●都合よく利用されていると感じる場合に対処する

 締め切りの延長、仕事量の軽減、メンタルヘルスの問題に対処するためのタイムオフなど、この1年間で何らかの調整を求めてきたチームメンバーがいる場合、あなたは「都合よく利用されている」と感じることがあるかもしれない。

 自分自身は全力を尽くし、特別な計らいなしですべての仕事を成し遂げている場合には、なおさらそう感じるだろう。マネジャーは「自分がこの状況に耐えられるのだから、他の人も耐えられるはずだ」というように考えがちだと、ハーシュは言う。

 しかし、そのような考え方をしたところで、そして他人の苦闘と自分のレジリエンス(再起力)を比べたところで、何の役にも立たない。

 当然ながら、人の置かれた状況はそれぞれ異なる。そのため、特定の部下がこの状況を利用しているのではないかと思い込む罠にはまってはいけない。

 ヒルが説明するように、「相手があなたの寛容な態度を都合よく利用しているかどうかに目を向けるより、燃え尽きている他の人を助けるほうが、結果的にはよいはずだ」。

 部下に利用されていると考えるのではなく、相手の成績不振に直接対処する。チームメンバーの誰かが期待に沿う成果を上げられていない場合、その理由を理解し、根本原因をどう解決するかについて、本人とじっくりと話をするのがよい。

「モチベーションの問題か、ストレスか、ワークフローか、あるいはトレーニング不足か。現時点で実際に障害となっているものは何かを考え、該当する問題の解決に集中すること」を、ハーシュは提唱する。

 ヒルが提案するのは、チーム全体として考えることだ。チーム全体が生産的になれずに苦労している場合には、個人レベルではなく、集団レベルでこの問題に対処する必要がある。

 ●レジリエンスに力を注ぐ

 レジリエンスは重要な役割を果たす。「多くの従業員にとっての制限要因は、ストレスをはじめ、生活の中で起きるすべてのことにどう対処できるかだろう。ストレスを上手に扱える人もいる。ストレスを管理できる気質の持ち主だ。その一方で、サポートが必要な人もいる」と、ハーシュは語る。

 この1年でトラウマを経験したり、悲嘆と対峙しなければならなかったりした人には、特に支援が必要だ。

「いつになったら、調子はどうかと聞かずに済むようになるか」を考えるより、「生活を整えて、パフォーマンスを改善するために、どのような支援ができるか」を考えるべきだと、ハーシュは付け加える。

 もちろん、従業員がレジリエンスを身につけられるよう手助けするには、すべてがあなたの肩にかかっているわけではないが、マネジャーとして一役買うことはできる。

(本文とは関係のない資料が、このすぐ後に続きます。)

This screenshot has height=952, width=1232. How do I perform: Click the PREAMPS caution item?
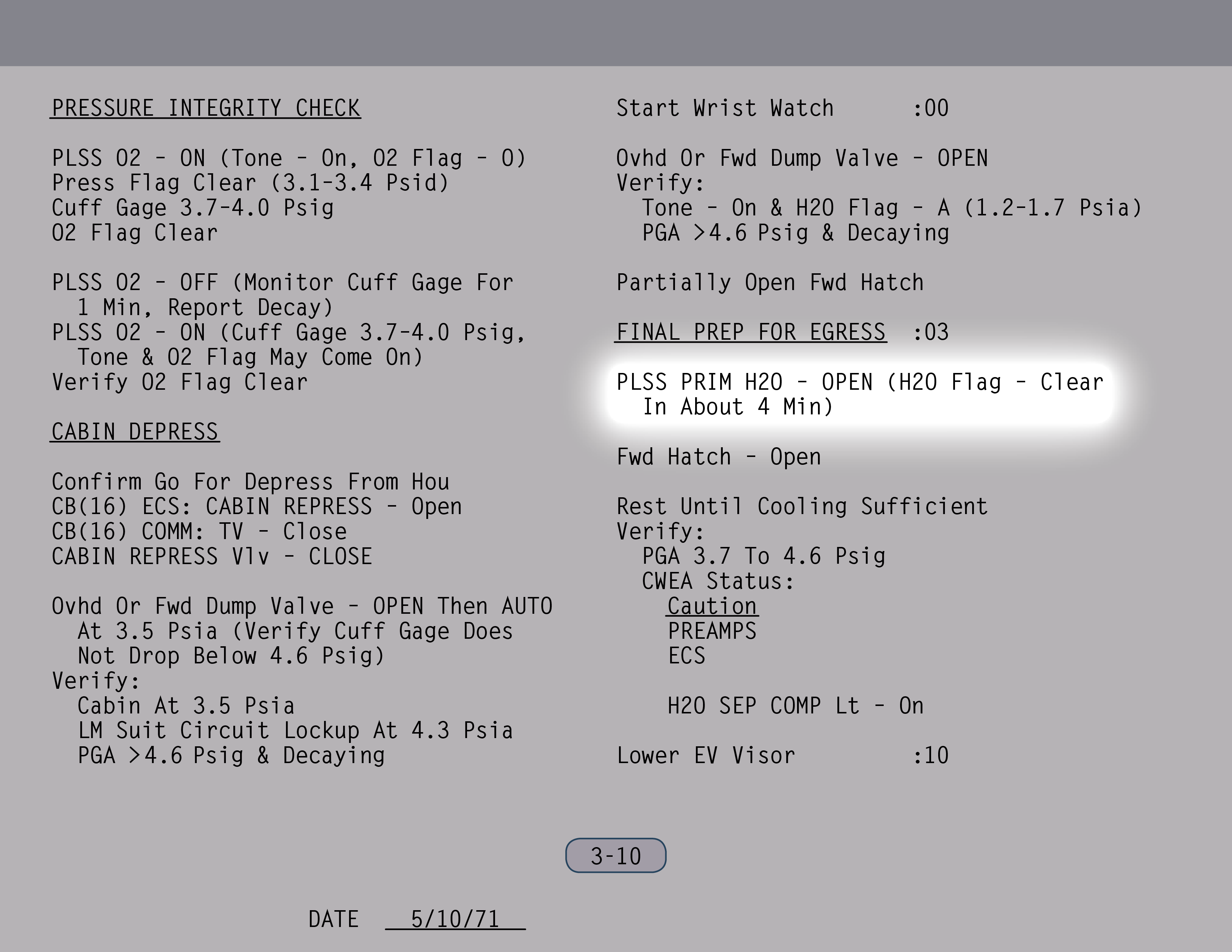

 ダットンが言うように、「人が強くなるには、いつも以上の創造力と継続的な努力を要する」。しかし、そうすることによって、パフォーマンスやコミットメントの向上というかたちで結実するのだ。

 チームのモチベーションを高めたい時、特にストレスが絶えずかかっている状況おいて有効な方法の一つは、チームの進歩を可視化することだ。「ポジティブな流れを維持するために、この1年間でチームメンバーがどれだけ成長したかが、具体的にわかるようにするとよい」と、ダットンは語る。

 たとえば、パンデミックの間に磨きをかけたり、新たに発見したりしたスキルや能力について、チームメンバーに発表してもらうのもよいだろう。依頼をする際には、そうしたことが何もなくてもまったく問題ない、と明確にしておくことだ。

 さらに、チームメンバーには各自の業務の背景にあるパーパスとのつながりを意識してもらうとよい。「自分の仕事がもたらすポジティブな影響について、全身で意識を注ぐ。生理的側面でも心理的側面でも、いわゆるブースター接種のようなものだ」と、ダットンは説明する。